MIRZA: “2017? PUNTO AL CAREER GRAND SLAM”

Dopo le vittorie di Melbourne, Londra e New York, a Sania Mirza manca solo uno Slam di doppio: il Roland Garros. La nuova stagione sarà quella buona?

TENNIS – Novanta settimane in vetta alla classifica di doppio rappresentano indubbiamente uno score da fare invidia a tutto il panorama del tennis femminile, ma a quanto pare non sono sufficienti per placare la fame di Sania Mirza. L’obiettivo della nuova stagione, pronta a partire tra poche settimane, è stato già fissato: conservare il vertice è una prerogativa, ma il vero sogno nel cassetto è il Career Grand Slam.

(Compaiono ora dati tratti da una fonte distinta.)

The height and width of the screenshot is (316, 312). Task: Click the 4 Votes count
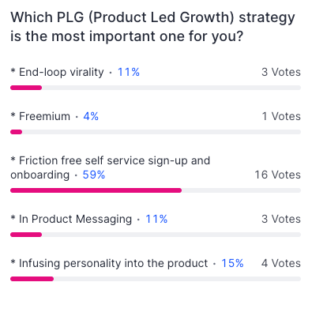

Dopo 41 vittorie consecutive, 15 titoli con quattro partner diversi e tre tornei del Grande Slam di fila, la tennista indiana ha chiuso per il secondo anno di fila al numero uno del ranking. Ai microfoni del sito ufficiale della WTA, però, non si concentra su ciò che ha fatto, ma sulle cose che ancora ci sono da fare: “So di aver inanellato una striscia di traguardi importanti, ma credo che sia importante mantenere alta l’asticella delle ambizioni. Nel 2017 ho un obiettivo non indifferente, ed è quello di vincere l’unica prova dello Slam che ancora non sono riuscita a portare a casa. Il Roland Garros è un sogno, mi permetterebbe di completare il Career Grand Slam, ma l’approccio migliore è quello più distaccato: non mi ammazzerò di lavoro per lo scopo esclusivo di vincere a Parigi, perchè significherebbe sottovalutare e tralasciare tutti gli impegni dell’anno e questo potrebbe essere controproducente. È certo, però, che farò il massimo per arrivare in Francia nelle migliori condizioni e con la concreta possibilità di conquistare il titolo“.

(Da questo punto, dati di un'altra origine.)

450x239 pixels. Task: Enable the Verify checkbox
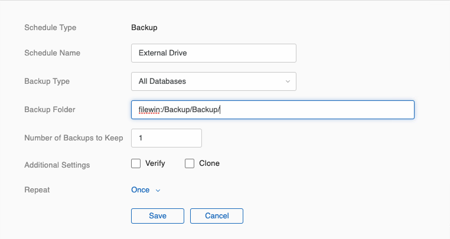(x=136, y=163)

La Mirza ha cominciato la sua scalata al fianco di Martina Hingis, con la quale ha vinto Wimbledon e US Open nel 2015: a Londra ha trionfato contro Makarova e Vesnina in rimonta, a Flushing Meadows si è imposta contro Dellacqua e Shvedova. Con la giocatrice svizzera, poi, ha calato il tris all’Australian Open 2016, battendo Hlavackova e Hradecka. L’occasione del Roland Garros, in realtà, le era già capitata: era il 2011 quando, in coppia con Elena Vesnina, raggiunse la finale e venne sconfitta dallo stesso duo che poi riuscì a battere a Melbourne a gennaio.

Per arrivare a Parigi e giocarsi una seconda possibilità, la tennista indiana dovrà adoperarsi già in queste settimane tra preparazione atletica ed inaugurazione stagionale, facendosi trovare pronta e dimostrando ancora una volta alla concorrenza la sua superiorità, già manifestata negli ultimi 24 mesi, a prescindere dalla compagna di doppio che la affiancherà nel prosieguo della sua esperienza. Sania Mirza è pronta a fare la differenza, con il poker di successi nei major già nel mirino da quasi un anno.